# Given data
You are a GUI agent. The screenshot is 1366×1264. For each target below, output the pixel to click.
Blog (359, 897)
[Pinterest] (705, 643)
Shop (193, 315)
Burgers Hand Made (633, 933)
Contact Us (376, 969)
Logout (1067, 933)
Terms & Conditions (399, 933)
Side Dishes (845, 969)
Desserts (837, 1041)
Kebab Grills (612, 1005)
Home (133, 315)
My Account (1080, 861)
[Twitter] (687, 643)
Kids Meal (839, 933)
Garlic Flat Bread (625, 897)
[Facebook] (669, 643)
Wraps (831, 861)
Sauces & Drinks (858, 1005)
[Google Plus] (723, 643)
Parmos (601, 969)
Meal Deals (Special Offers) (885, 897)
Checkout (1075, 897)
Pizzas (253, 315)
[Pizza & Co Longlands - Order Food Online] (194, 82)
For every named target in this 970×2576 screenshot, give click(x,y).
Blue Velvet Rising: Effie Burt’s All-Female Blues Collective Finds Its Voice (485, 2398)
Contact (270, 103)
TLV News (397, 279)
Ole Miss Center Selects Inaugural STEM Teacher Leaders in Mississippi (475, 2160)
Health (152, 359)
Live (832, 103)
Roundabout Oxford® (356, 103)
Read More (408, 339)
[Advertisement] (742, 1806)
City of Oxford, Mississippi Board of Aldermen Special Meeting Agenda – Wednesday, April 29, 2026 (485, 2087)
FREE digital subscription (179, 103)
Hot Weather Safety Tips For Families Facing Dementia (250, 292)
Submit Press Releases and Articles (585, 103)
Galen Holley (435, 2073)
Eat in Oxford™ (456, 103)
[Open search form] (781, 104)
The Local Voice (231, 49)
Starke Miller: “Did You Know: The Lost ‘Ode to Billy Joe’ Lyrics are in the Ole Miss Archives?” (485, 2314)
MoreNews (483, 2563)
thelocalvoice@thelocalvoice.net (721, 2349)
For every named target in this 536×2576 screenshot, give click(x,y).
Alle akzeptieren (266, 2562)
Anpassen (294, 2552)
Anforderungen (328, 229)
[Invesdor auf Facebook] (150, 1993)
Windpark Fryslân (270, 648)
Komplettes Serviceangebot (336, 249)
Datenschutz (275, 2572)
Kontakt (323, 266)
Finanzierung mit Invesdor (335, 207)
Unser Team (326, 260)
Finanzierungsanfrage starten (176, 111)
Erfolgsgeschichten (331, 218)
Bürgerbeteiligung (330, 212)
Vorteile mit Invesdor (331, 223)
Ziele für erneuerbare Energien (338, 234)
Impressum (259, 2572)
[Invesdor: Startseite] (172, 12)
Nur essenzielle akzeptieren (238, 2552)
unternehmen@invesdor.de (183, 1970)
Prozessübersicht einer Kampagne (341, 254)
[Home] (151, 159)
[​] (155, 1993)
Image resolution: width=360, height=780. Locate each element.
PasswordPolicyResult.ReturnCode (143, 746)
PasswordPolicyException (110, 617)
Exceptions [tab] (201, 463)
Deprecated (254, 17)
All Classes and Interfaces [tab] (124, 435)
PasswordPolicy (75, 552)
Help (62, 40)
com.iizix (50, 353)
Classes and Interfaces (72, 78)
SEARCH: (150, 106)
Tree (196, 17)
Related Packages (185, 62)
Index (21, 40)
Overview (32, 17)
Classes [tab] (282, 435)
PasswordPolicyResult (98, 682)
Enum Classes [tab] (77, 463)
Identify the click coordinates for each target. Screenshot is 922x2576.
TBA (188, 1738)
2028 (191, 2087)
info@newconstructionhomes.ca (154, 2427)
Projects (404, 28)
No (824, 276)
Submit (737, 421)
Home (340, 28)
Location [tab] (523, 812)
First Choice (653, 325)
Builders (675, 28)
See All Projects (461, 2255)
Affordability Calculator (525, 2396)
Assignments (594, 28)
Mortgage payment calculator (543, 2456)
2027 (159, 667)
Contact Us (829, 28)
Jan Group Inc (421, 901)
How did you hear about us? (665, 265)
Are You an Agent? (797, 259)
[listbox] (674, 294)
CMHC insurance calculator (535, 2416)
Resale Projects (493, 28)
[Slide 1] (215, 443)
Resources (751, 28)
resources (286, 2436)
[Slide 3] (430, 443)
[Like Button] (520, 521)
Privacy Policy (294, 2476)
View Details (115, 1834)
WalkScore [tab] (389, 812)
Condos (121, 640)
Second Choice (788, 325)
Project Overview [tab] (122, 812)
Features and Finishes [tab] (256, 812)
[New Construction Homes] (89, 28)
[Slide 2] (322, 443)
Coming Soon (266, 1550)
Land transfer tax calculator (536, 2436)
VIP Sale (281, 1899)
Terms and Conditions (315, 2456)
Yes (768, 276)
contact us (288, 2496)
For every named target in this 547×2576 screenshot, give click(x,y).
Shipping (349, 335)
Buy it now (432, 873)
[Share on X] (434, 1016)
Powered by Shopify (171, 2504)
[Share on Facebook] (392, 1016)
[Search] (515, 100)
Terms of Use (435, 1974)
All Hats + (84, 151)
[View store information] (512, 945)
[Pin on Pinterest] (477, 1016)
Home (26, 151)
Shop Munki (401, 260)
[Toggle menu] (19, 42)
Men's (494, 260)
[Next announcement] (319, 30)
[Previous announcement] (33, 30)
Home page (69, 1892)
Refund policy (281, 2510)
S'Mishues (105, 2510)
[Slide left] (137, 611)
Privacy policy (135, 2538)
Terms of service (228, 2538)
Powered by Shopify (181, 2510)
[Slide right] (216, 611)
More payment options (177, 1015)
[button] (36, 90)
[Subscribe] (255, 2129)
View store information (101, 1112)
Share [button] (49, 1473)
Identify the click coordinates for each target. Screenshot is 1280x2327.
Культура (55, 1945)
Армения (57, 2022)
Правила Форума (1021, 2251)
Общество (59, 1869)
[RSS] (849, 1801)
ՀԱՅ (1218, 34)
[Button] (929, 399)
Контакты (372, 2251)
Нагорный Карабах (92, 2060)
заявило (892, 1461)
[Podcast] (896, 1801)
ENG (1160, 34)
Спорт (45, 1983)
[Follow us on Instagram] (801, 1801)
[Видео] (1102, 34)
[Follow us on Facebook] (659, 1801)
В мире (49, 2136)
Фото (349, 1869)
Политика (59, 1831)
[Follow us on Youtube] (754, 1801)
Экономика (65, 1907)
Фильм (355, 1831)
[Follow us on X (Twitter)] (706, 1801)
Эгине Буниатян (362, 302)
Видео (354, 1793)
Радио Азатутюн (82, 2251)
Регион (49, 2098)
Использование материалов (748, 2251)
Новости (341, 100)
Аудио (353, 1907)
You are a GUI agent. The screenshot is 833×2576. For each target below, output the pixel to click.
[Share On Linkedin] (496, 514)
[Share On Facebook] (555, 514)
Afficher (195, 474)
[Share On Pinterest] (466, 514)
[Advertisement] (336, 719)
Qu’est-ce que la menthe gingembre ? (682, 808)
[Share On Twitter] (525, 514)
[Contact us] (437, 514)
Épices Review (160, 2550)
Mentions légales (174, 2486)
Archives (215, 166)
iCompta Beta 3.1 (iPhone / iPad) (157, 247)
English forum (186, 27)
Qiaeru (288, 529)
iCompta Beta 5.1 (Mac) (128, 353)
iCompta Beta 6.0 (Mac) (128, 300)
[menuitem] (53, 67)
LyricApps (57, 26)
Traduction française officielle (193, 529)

# Task instructions
The lines above are to be retyped exactly, with none omitted.

# The completed task
You are a GUI agent. The screenshot is 1366×1264. For each target below, output the pixel to click.
Blog (359, 897)
[Pinterest] (705, 643)
Shop (193, 315)
Burgers Hand Made (633, 933)
Contact Us (376, 969)
Logout (1067, 933)
Terms & Conditions (399, 933)
Side Dishes (845, 969)
Desserts (837, 1041)
Kebab Grills (612, 1005)
Home (133, 315)
My Account (1080, 861)
[Twitter] (687, 643)
Kids Meal (839, 933)
Garlic Flat Bread (625, 897)
[Facebook] (669, 643)
Wraps (831, 861)
Sauces & Drinks (858, 1005)
[Google Plus] (723, 643)
Parmos (601, 969)
Meal Deals (Special Offers) (885, 897)
Checkout (1075, 897)
Pizzas (253, 315)
[Pizza & Co Longlands - Order Food Online] (194, 82)
For every named target in this 970×2576 screenshot, give click(x,y).
Blue Velvet Rising: Effie Burt’s All-Female Blues Collective Finds Its Voice (485, 2398)
Contact (270, 103)
TLV News (397, 279)
Ole Miss Center Selects Inaugural STEM Teacher Leaders in Mississippi (475, 2160)
Health (152, 359)
Live (832, 103)
Roundabout Oxford® (356, 103)
Read More (408, 339)
[Advertisement] (742, 1806)
City of Oxford, Mississippi Board of Aldermen Special Meeting Agenda – Wednesday, April 29, 2026 (485, 2087)
FREE digital subscription (179, 103)
Hot Weather Safety Tips For Families Facing Dementia (250, 292)
Submit Press Releases and Articles (585, 103)
Galen Holley (435, 2073)
Eat in Oxford™ (456, 103)
[Open search form] (781, 104)
The Local Voice (231, 49)
Starke Miller: “Did You Know: The Lost ‘Ode to Billy Joe’ Lyrics are in the Ole Miss Archives?” (485, 2314)
MoreNews (483, 2563)
thelocalvoice@thelocalvoice.net (721, 2349)
For every named target in this 536×2576 screenshot, give click(x,y).
Alle akzeptieren (266, 2562)
Anpassen (294, 2552)
Anforderungen (328, 229)
[Invesdor auf Facebook] (150, 1993)
Windpark Fryslân (270, 648)
Komplettes Serviceangebot (336, 249)
Datenschutz (275, 2572)
Kontakt (323, 266)
Finanzierung mit Invesdor (335, 207)
Unser Team (326, 260)
Finanzierungsanfrage starten (176, 111)
Erfolgsgeschichten (331, 218)
Bürgerbeteiligung (330, 212)
Vorteile mit Invesdor (331, 223)
Ziele für erneuerbare Energien (338, 234)
Impressum (259, 2572)
[Invesdor: Startseite] (172, 12)
Nur essenzielle akzeptieren (238, 2552)
unternehmen@invesdor.de (183, 1970)
Prozessübersicht einer Kampagne (341, 254)
[Home] (151, 159)
[​] (155, 1993)
Image resolution: width=360, height=780. Locate each element.
PasswordPolicyResult.ReturnCode (143, 746)
PasswordPolicyException (110, 617)
Exceptions [tab] (201, 463)
Deprecated (254, 17)
All Classes and Interfaces [tab] (124, 435)
PasswordPolicy (75, 552)
Help (62, 40)
com.iizix (50, 353)
Classes and Interfaces (72, 78)
SEARCH: (150, 106)
Tree (196, 17)
Related Packages (185, 62)
Index (21, 40)
Overview (32, 17)
Classes [tab] (282, 435)
PasswordPolicyResult (98, 682)
Enum Classes [tab] (77, 463)
Identify the click coordinates for each target. Screenshot is 922x2576.
TBA (188, 1738)
2028 (191, 2087)
info@newconstructionhomes.ca (154, 2427)
Projects (404, 28)
No (824, 276)
Submit (737, 421)
Home (340, 28)
Location [tab] (523, 812)
First Choice (653, 325)
Builders (675, 28)
See All Projects (461, 2255)
Affordability Calculator (525, 2396)
Assignments (594, 28)
Mortgage payment calculator (543, 2456)
2027 (159, 667)
Contact Us (829, 28)
Jan Group Inc (421, 901)
How did you hear about us? (665, 265)
Are You an Agent? (797, 259)
[listbox] (674, 294)
CMHC insurance calculator (535, 2416)
Resale Projects (493, 28)
[Slide 1] (215, 443)
Resources (751, 28)
resources (286, 2436)
[Slide 3] (430, 443)
[Like Button] (520, 521)
Privacy Policy (294, 2476)
View Details (115, 1834)
WalkScore [tab] (389, 812)
Condos (121, 640)
Second Choice (788, 325)
Project Overview [tab] (122, 812)
Features and Finishes [tab] (256, 812)
[New Construction Homes] (89, 28)
[Slide 2] (322, 443)
Coming Soon (266, 1550)
Land transfer tax calculator (536, 2436)
VIP Sale (281, 1899)
Terms and Conditions (315, 2456)
Yes (768, 276)
contact us (288, 2496)
For every named target in this 547×2576 screenshot, give click(x,y).
Shipping (349, 335)
Buy it now (432, 873)
[Share on X] (434, 1016)
Powered by Shopify (171, 2504)
[Share on Facebook] (392, 1016)
[Search] (515, 100)
Terms of Use (435, 1974)
All Hats + (84, 151)
[View store information] (512, 945)
[Pin on Pinterest] (477, 1016)
Home (26, 151)
Shop Munki (401, 260)
[Toggle menu] (19, 42)
Men's (494, 260)
[Next announcement] (319, 30)
[Previous announcement] (33, 30)
Home page (69, 1892)
Refund policy (281, 2510)
S'Mishues (105, 2510)
[Slide left] (137, 611)
Privacy policy (135, 2538)
Terms of service (228, 2538)
Powered by Shopify (181, 2510)
[Slide right] (216, 611)
More payment options (177, 1015)
[button] (36, 90)
[Subscribe] (255, 2129)
View store information (101, 1112)
Share [button] (49, 1473)
Identify the click coordinates for each target. Screenshot is 1280x2327.
Культура (55, 1945)
Армения (57, 2022)
Правила Форума (1021, 2251)
Общество (59, 1869)
[RSS] (849, 1801)
ՀԱՅ (1218, 34)
[Button] (929, 399)
Контакты (372, 2251)
Нагорный Карабах (92, 2060)
заявило (892, 1461)
[Podcast] (896, 1801)
ENG (1160, 34)
Спорт (45, 1983)
[Follow us on Instagram] (801, 1801)
[Видео] (1102, 34)
[Follow us on Facebook] (659, 1801)
В мире (49, 2136)
Фото (349, 1869)
Политика (59, 1831)
[Follow us on Youtube] (754, 1801)
Экономика (65, 1907)
Фильм (355, 1831)
[Follow us on X (Twitter)] (706, 1801)
Эгине Буниатян (362, 302)
Видео (354, 1793)
Радио Азатутюн (82, 2251)
Регион (49, 2098)
Использование материалов (748, 2251)
Новости (341, 100)
Аудио (353, 1907)
You are a GUI agent. The screenshot is 833×2576. For each target below, output the pixel to click.
[Share On Linkedin] (496, 514)
[Share On Facebook] (555, 514)
Afficher (195, 474)
[Share On Pinterest] (466, 514)
[Advertisement] (336, 719)
Qu’est-ce que la menthe gingembre ? (682, 808)
[Share On Twitter] (525, 514)
[Contact us] (437, 514)
Épices Review (160, 2550)
Mentions légales (174, 2486)
Archives (215, 166)
iCompta Beta 3.1 (iPhone / iPad) (157, 247)
English forum (186, 27)
Qiaeru (288, 529)
iCompta Beta 5.1 (Mac) (128, 353)
iCompta Beta 6.0 (Mac) (128, 300)
[menuitem] (53, 67)
LyricApps (57, 26)
Traduction française officielle (193, 529)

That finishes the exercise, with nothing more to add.